25 I would note in that regard that I reject the Respondents' submission that the terms of that offer were so uncertain that it was incapable of acceptance. They submit that:
30. … the offers were uncertain and incapable of acceptance (see Masters v Cameron (1954) 91 CLR 353) as they were conditioned by both the uncertain (and lawfully open to criticism) requirement that money be paid in a tax effective way (presumably meaning how, and to whom, the money would be paid). Additionally, the offers were uncertain and incapable of acceptance because they required the parties to reach future agreement in relation to a joint public statement. It would have been open for the Applicant, in making the offers, to propose broad wording for the statement, but he declined to do so. Given the parties have had diametrically opposed views in relation to the proceeding for some time, it is highly questionable whether the parties would have reached a mutually agreeable public statement. These are independently reasons why the failure of the Respondents to accept the Applicant's offers were not unreasonable.
(Footnote omitted).
26 It is true that had the Applicant's offer been accepted some subsidiary matters would have remained to be settled. That however does not appear to the Court to be the point insofar as the provisions of s 570(2)(b) are concerned. To the extent that objections were advanced as to the terms of the offer, that could have been addressed by making a plausible counter-offer. The Respondents did not do so.
27 I am satisfied that the Respondents' rejection of the Applicant's offer of 1 November 2019 and its failure to advance a plausible counter-offer were an unreasonable act and omission respectively within the meaning of s 570(2)(b) of the Fair Work Act. Mr Roohizadegan's offer involved him accepting amounts of compensation and damages at a discount of approximately $2m less than the Court ultimately awarded.

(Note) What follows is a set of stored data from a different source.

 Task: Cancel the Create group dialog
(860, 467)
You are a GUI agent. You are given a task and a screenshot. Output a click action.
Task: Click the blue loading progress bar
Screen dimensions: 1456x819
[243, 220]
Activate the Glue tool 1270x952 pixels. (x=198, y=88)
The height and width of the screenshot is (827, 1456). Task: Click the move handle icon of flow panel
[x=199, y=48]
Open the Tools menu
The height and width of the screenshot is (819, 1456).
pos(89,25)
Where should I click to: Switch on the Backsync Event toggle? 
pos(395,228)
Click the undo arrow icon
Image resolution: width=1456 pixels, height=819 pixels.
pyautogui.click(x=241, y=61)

28 I am therefore satisfied that the Applicant is entitled to his costs beyond that point.
29 I reject that those costs are to be paid on an indemnity basis. That is because, notwithstanding my conclusion above at [28], I am persuaded by the Respondents' submission that by reason of some uncertainties the relevant offer did not strictly meet the standard required of a Calderbank offer: the refusal of which should sound in that obligation.
30 On that premise, the only significant costs that are subject to my conclusion that s 570(2)(b) became engaged for those reasons are those relating to the need to prepare and deliver final submissions as had been put over to 4 November 2019: to be agreed or in default of agreement assessed on a party-party basis.